Task directions
Write out every record exactly as it appears. Skip the pictures.

The data
++++++++++++++++++++

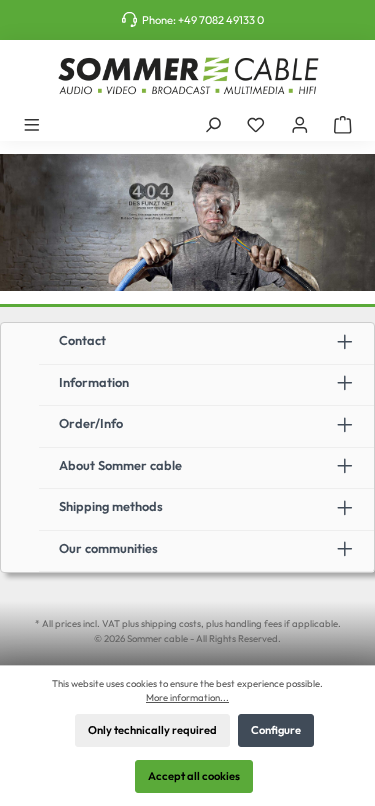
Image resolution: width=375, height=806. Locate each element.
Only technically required (152, 730)
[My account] (300, 124)
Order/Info (91, 423)
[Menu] (32, 124)
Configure (276, 730)
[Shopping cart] (343, 124)
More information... (187, 697)
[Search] (213, 124)
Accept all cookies (194, 776)
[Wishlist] (256, 124)
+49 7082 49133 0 (221, 20)
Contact (82, 340)
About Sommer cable (120, 465)
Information (94, 382)
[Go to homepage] (187, 76)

++++++++++++++++++++

Solution for this problem
Image resolution: width=375, height=806. Locate each element.
Only technically required (152, 730)
[My account] (300, 124)
Order/Info (91, 423)
[Menu] (32, 124)
Configure (276, 730)
[Shopping cart] (343, 124)
More information... (187, 697)
[Search] (213, 124)
Accept all cookies (194, 776)
[Wishlist] (256, 124)
+49 7082 49133 0 (221, 20)
Contact (82, 340)
About Sommer cable (120, 465)
Information (94, 382)
[Go to homepage] (187, 76)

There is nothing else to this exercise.